What you need to do — Report each line of the data that contains the string "will".
· · · · · · ·
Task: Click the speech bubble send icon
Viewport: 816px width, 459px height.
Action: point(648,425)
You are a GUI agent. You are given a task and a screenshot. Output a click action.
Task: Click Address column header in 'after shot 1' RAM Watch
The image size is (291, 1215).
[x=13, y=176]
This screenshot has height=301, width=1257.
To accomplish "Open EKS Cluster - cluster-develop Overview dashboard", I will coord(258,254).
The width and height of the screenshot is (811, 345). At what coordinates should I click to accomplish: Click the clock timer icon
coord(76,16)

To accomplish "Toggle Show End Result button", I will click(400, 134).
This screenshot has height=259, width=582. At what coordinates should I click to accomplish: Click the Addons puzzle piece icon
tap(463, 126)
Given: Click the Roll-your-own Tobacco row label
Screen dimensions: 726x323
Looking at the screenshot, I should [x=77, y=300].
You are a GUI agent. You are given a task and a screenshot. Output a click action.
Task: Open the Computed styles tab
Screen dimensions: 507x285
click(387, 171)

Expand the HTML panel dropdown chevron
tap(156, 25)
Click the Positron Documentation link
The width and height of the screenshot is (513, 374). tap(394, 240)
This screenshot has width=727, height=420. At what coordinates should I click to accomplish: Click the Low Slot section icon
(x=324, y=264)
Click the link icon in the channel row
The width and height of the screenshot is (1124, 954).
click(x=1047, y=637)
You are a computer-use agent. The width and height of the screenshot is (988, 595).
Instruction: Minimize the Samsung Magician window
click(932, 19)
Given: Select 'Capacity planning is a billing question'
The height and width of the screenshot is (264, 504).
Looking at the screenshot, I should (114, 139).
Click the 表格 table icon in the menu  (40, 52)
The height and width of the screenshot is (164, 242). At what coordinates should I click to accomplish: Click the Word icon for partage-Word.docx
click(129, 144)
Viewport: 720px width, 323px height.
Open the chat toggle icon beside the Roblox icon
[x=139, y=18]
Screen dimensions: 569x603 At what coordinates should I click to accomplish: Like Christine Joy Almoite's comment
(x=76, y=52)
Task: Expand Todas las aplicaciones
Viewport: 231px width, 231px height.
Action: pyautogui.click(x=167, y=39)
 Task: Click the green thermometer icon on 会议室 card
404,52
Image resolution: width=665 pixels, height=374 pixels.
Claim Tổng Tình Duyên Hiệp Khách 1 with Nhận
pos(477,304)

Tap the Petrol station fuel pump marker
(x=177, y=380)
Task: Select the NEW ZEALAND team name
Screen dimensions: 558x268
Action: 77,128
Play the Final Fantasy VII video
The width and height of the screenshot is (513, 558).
· · · · · · ·
Result for this task —
To accomplish "Open EKS Cluster - cluster-develop Overview dashboard", I will coord(258,254).
To accomplish "Toggle Show End Result button", I will click(400, 134).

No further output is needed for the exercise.